▶ **EXCERPTED PASSAGE**
[Start of section]

Lately, Cuba has been in the news regarding controversial and contentious protests that magnify the pain of its constituents. Amid these protests, Cuba announced on Aug. 28 that it will start to recognize and regulate cryptocurrency, according to the Associated Press. Coming at a time where anti-government protests have been prevalent, the news is apparently a form of resolution.
Cuba's central bank, Banco Central De Cuba is said to govern and regulate how citizens will be able to use both Bitcoin (BTC) and Ethereum (ETH). With many constituents still fighting for basic needs given the lack of food and medicine amid the surge of COVID-19, the economy has been hit with a steep decline.
Government decides to end Cuba's dual currency system
Compounded by the rise of COVID-19 cases and the severe lack of basic needs, Cubans were hit with more devastating news. The government decided that it won't support the dual-currency system anymore. As a result, Cubans lost out on a large number of funds. No longer able to trade in Cuban convertible pesos (CUCs) for the traditional Cuban peso (CUP), many Cubans are left feeling hopeless.
Since it has become harder to retrieve Cuban dollars, which many people think is partially due to the toughening of the Embargo, cryptocurrency has steadily become popular amid the crisis. A group of "technologically savvy" constituents started to explore the technology, specifically Bitcoin.
Local cryptocurrency expert Erich García said that Cubans have already started using such technologies on their devices to purchase things online, often via gift cards.
Cryptocurrency will only be used for "socioeconomic interest"
The technology behind cryptocurrencies enables security and privacy, which can lead to nefarious activities. As a result, cryptocurrencies are often associated with those who aim to evade government regulations—like sending money to Cuba.
While the central bank will authorize the use of cryptocurrencies, it will come under heightened control and for the sole purpose of "socioeconomic interest" with an explicit ban on illegal activities. Usually independent from central banks, blockchain and cryptocurrencies are rooted as autonomous functions, but that might give Cubans too much economic freedom as far as the government is concerned.
Will Cuba follow El Salvador's footsteps?
Just a few months ago, El Salvador decided that the country would recognize Bitcoin as legal tender. Although the announcement doesn't explicitly mean that cryptocurrency will become a legal tender, it does signal a move to integrate cryptocurrencies into Cubans' daily lives and payment needs.
While the news comes as a glimmer of hope considering the current state of Cuba, only time will tell whether the move benefits the Cuban people or provides more limitations towards improving the economic situation. Cubans might fair better by leveraging cryptocurrency technology despite being controlled with a tight grip.

[End of section]

▶ **YOUR OBJECTIVE**
Please reproduce the article on Cuba and cryptocurrency word for word, starting at the words containing "Lately, Cuba has" and stopping after "a steep decline.".

▶ **RECORDED DATA**
[Start of section]

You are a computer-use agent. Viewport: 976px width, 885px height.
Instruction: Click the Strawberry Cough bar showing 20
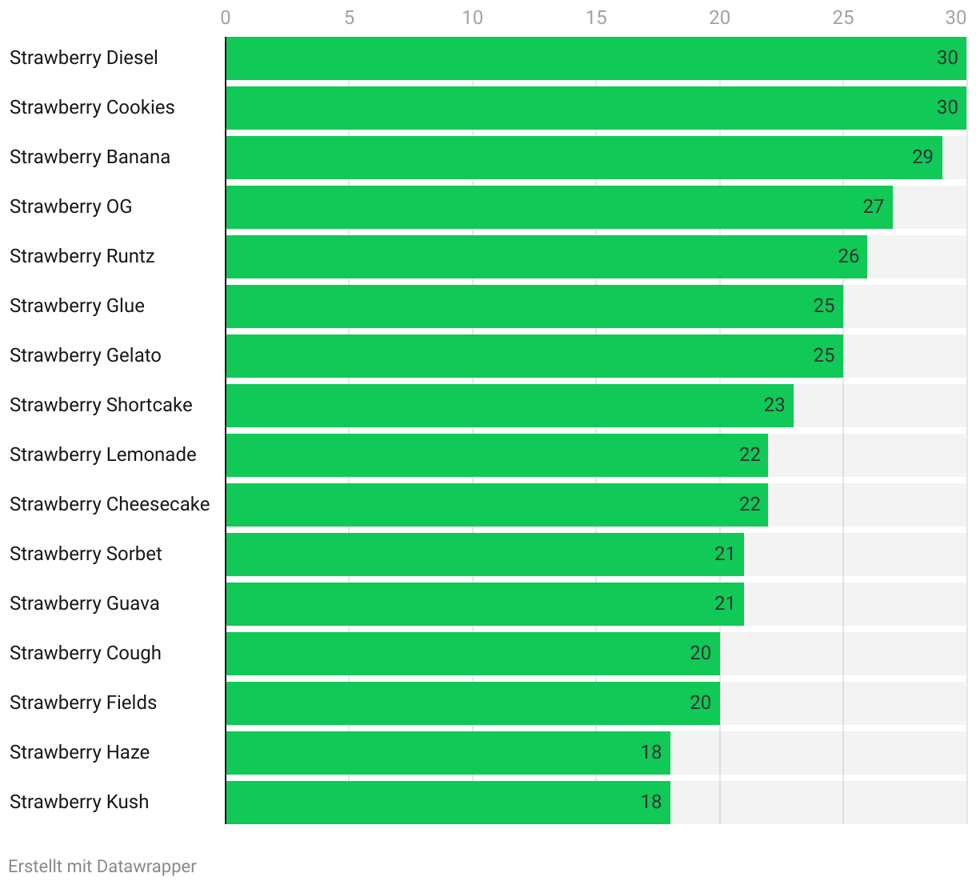coord(473,654)
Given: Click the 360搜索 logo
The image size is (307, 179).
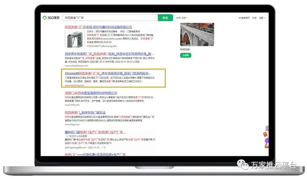Looking at the screenshot, I should [51, 18].
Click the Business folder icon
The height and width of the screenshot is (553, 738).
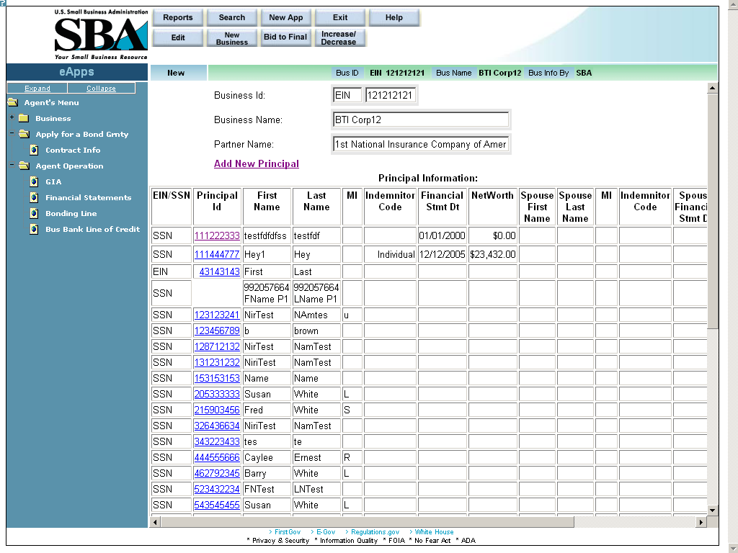pos(23,119)
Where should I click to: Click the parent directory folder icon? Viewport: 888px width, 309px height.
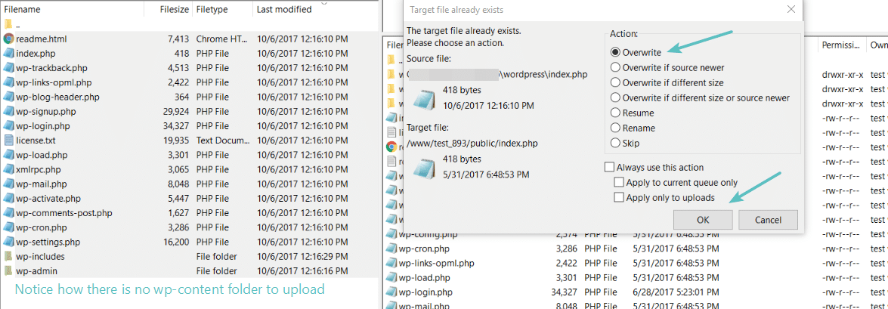(9, 25)
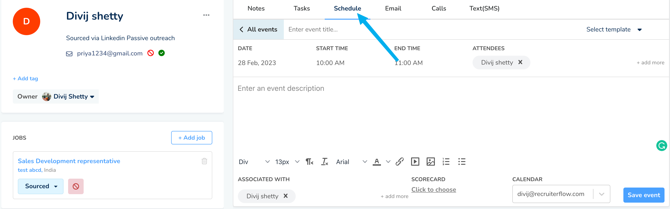Click the trash icon on the job card
670x209 pixels.
[204, 161]
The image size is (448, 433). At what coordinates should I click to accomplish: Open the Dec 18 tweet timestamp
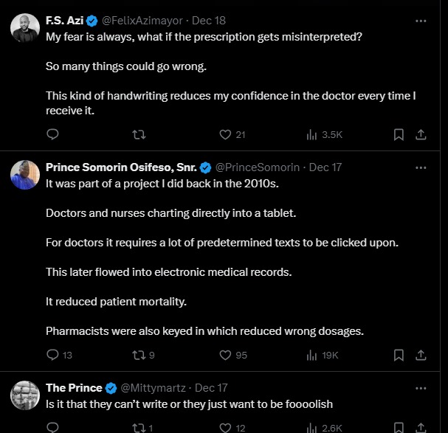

[End of section]

▶ **EXERCISE SOLUTION**
Lately, Cuba has been in the news regarding controversial and contentious protests that magnify the pain of its constituents. Amid these protests, Cuba announced on Aug. 28 that it will start to recognize and regulate cryptocurrency, according to the Associated Press. Coming at a time where anti-government protests have been prevalent, the news is apparently a form of resolution.
Cuba's central bank, Banco Central De Cuba is said to govern and regulate how citizens will be able to use both Bitcoin (BTC) and Ethereum (ETH). With many constituents still fighting for basic needs given the lack of food and medicine amid the surge of COVID-19, the economy has been hit with a steep decline.